The frontend (browser) and backend (server) do not share memory or a direct connection. They communicate only over HTTP (or HTTPS): the browser sends a request (method, URL, headers, optional body); the server responds with a response (status, headers, body). So "integration" means: the frontend builds the right request (URL, method, headers, body), and the backend understands it and returns the right response. Everything else (REST, GraphQL, gRPC in the browser) is a convention on top of HTTP.

Same-origin vs cross-origin: If the frontend is at `https://app.example.com` and the API is at `https://api.example.com`, that is cross-origin. Browsers restrict cross-origin requests unless the server sends CORS headers (e.g. `Access-Control-Allow-Origin`) allowing it. So the backend must be configured to allow requests from your frontend origin (or from a list of allowed origins). Without CORS, the browser blocks the response from reaching your JS.

REST (Representational State Transfer) is a set of conventions: resources as URLs (`/api/users`, `/api/users/123`), HTTP methods for meaning (GET = read, POST = create, PUT/PATCH = update, DELETE = delete), and status codes (200 OK, 201 Created, 404 Not Found, 401 Unauthorized). The frontend uses `fetch` or a client (axios, etc.) to call these URLs with the right method and body (often JSON).

Contract: Frontend and backend must agree on request/response shape. Many teams use OpenAPI (Swagger) to document the API; some generate types (TypeScript, etc.) from it so the frontend knows exactly what to send and what to expect. That reduces bugs and makes refactors safer.

The backend needs to know *who* is making the request. The frontend typically sends credentials in the request: a cookie (set by the server after login, sent automatically with same-origin requests) or an Authorization header (e.g. `Bearer <token>` for JWT). The backend validates the cookie or token and loads the user (or returns 401).

Cookie vs token: Cookies are managed by the browser and sent only to the same site (or configured domains). Good for web-only apps. Tokens (JWT) are often stored in memory or localStorage and sent in the header; the frontend must attach them to every API call. Tokens work well for SPAs and for mobile or third-party clients that cannot use cookies. The backend must accept whichever you use and validate it consistently.

Request path: client → middleware → backend → data

Middleware runs before your route handlers — auth and CORS are checked first

The frontend should handle loading (show a spinner or skeleton while the request is in flight), success (render data or navigate), and error (show a message, retry, or fallback). Check `response.ok` or status code; parse error bodies if the API returns JSON errors. Do not assume every request succeeds; networks and servers fail.

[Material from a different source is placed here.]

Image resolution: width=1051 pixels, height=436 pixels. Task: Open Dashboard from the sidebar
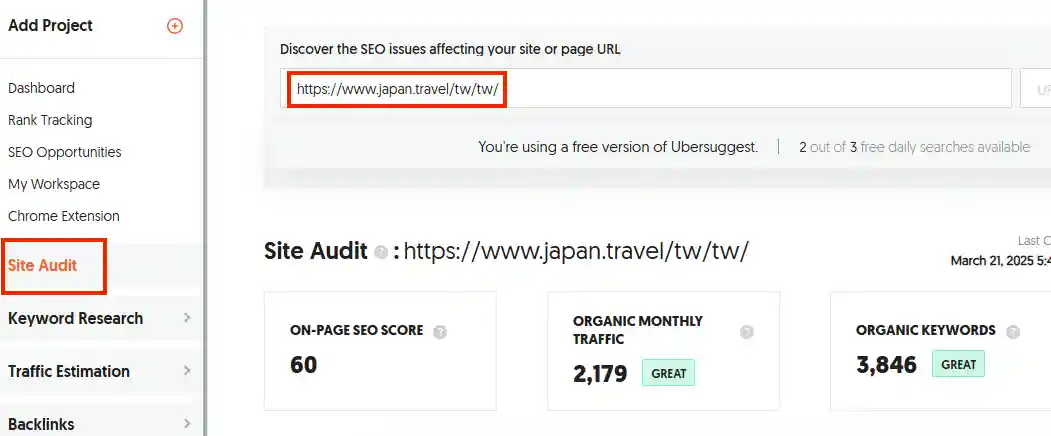point(41,88)
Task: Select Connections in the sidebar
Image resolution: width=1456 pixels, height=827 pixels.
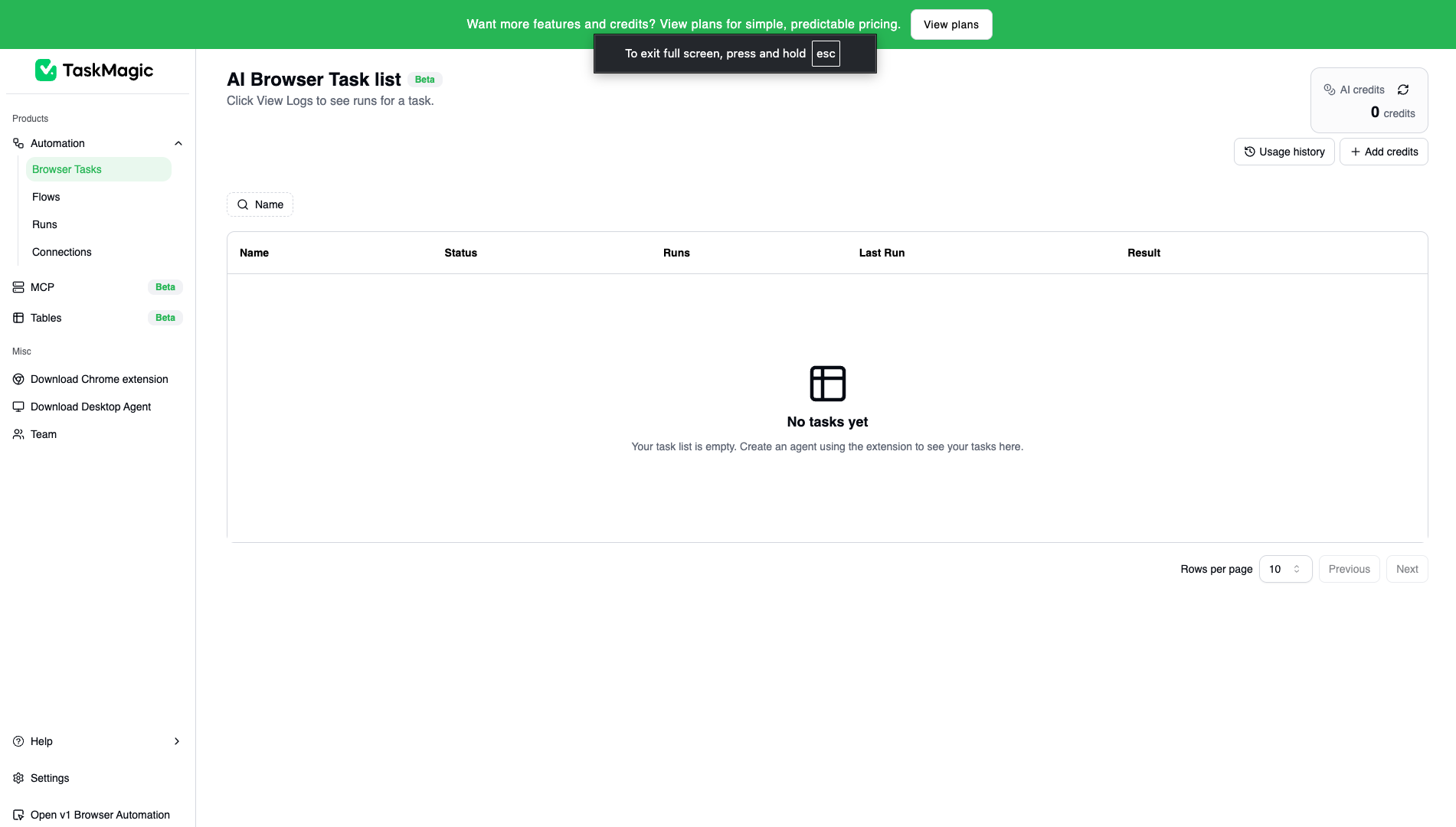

The backend should return consistent error shapes (e.g. `{ code, message }`) and appropriate status codes so the frontend can distinguish "not found" from "unauthorized" from "server error" and act accordingly.

User logs in → frontend sends POST /api/login with credentials → backend validates, returns token or sets cookie. User opens "My orders" → frontend sends GET /api/orders with Authorization header (or cookie) → backend verifies token, loads orders from DB, returns JSON → frontend renders list. User clicks "Cancel" → frontend sends DELETE /api/orders/123 with auth → backend checks ownership, updates DB, returns 200 → frontend removes item from UI or refetches. Every step is a request and response; the backend never "pushes" to the client unless you add WebSockets or SSE.

End-to-end: frontend to backend and back

One request, one response — the same cycle for every API call

The backend must never trust the client for anything that affects security or correctness. That includes: identity (always validate the token or cookie), ownership (check that the user can access the resource), and input (validate and sanitize every field). A malicious user can open DevTools and send arbitrary requests to your API; if the backend relies on "the frontend would never send that," you have a vulnerability.

Defense in depth: Validate on the client for UX (instant feedback), but always validate again on the server. Use rate limiting and CSRF protection where applicable. Log auth failures and suspicious patterns. Full stack integration is not just "frontend calls API"; it is "backend enforces the rules no matter who is calling."

Contract tests: Ensure the API returns the shape the frontend expects (status, body schema). You can write tests that call the API with sample requests and assert on the response; or use OpenAPI to generate and run contract tests. E2E tests: Use a browser automation tool (Playwright, Cypress) to log in, trigger an action that hits the API, and assert the UI updates. That catches integration bugs (wrong URL, missing auth header, CORS) that unit tests miss. Run these in CI so changes to either side do not break the contract.